EXERCISE AIM.
From the listing below, extract each line containing the string "pixels".

THE DATA.
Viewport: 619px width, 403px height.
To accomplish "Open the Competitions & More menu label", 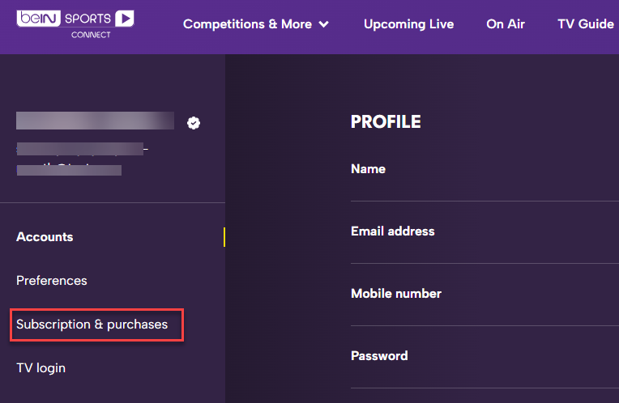I will pos(247,24).
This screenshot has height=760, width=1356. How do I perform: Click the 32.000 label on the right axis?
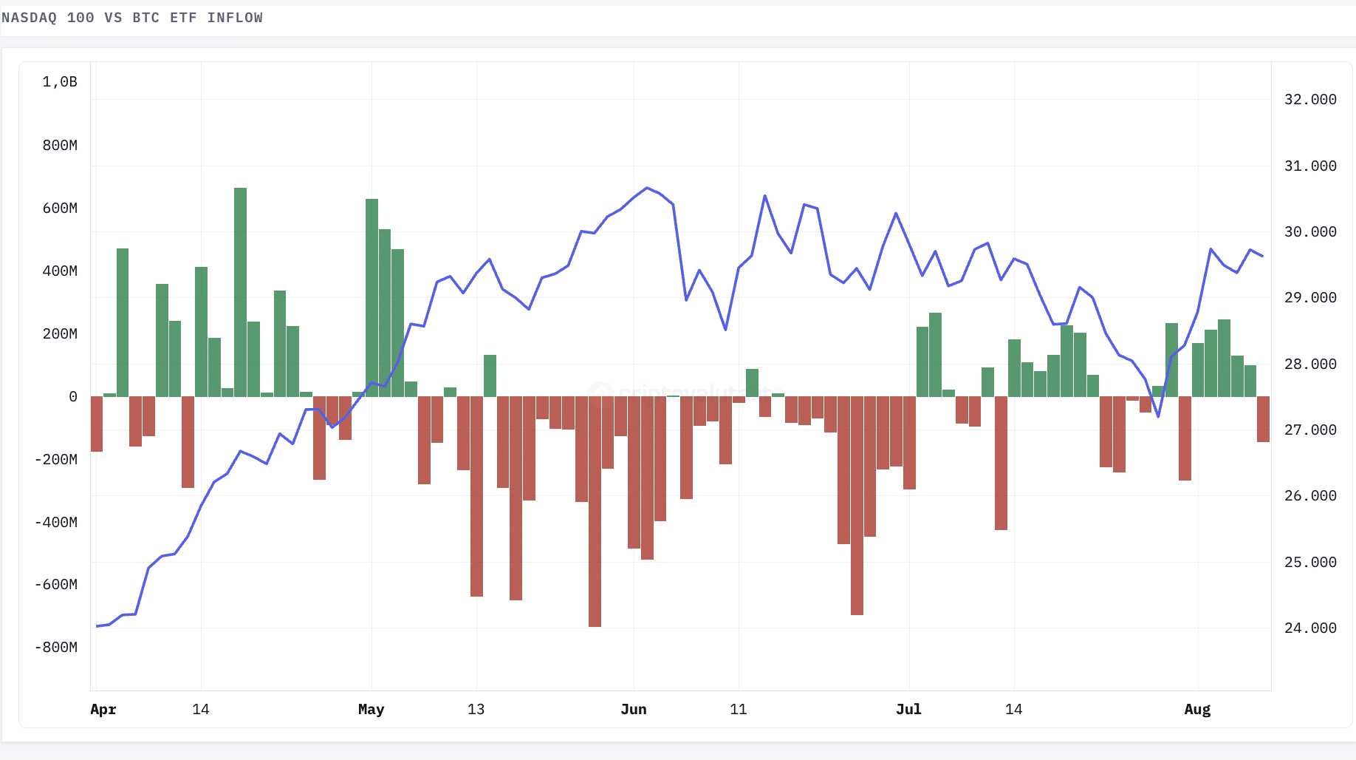coord(1310,99)
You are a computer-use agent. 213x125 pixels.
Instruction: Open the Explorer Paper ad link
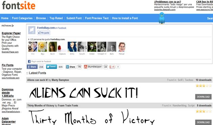coord(11,33)
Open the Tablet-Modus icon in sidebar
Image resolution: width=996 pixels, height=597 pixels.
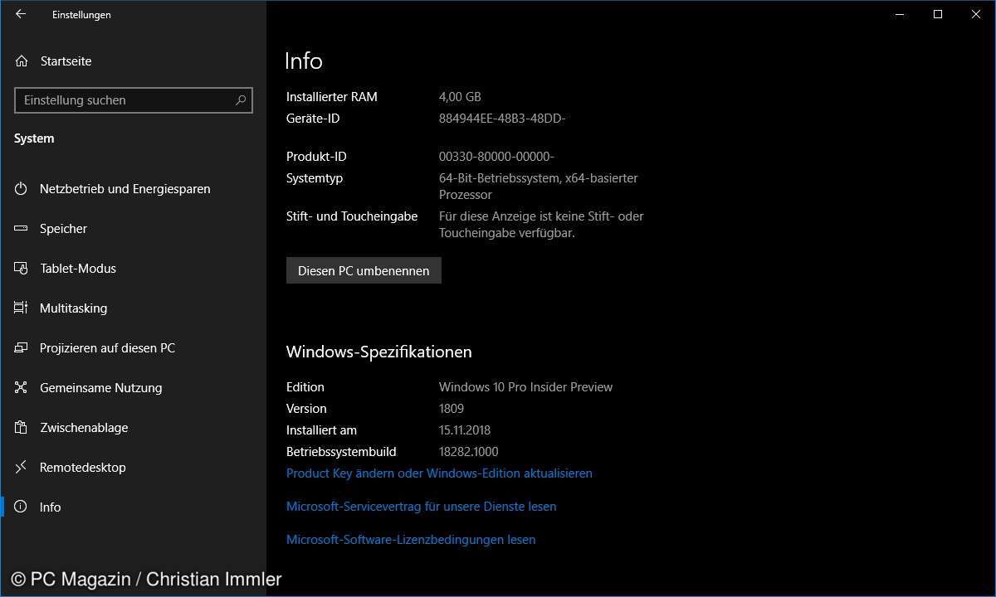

SOLVED PROBLEM.
You are a computer-use agent. 213x125 pixels.
Image resolution: width=996 pixels, height=597 pixels.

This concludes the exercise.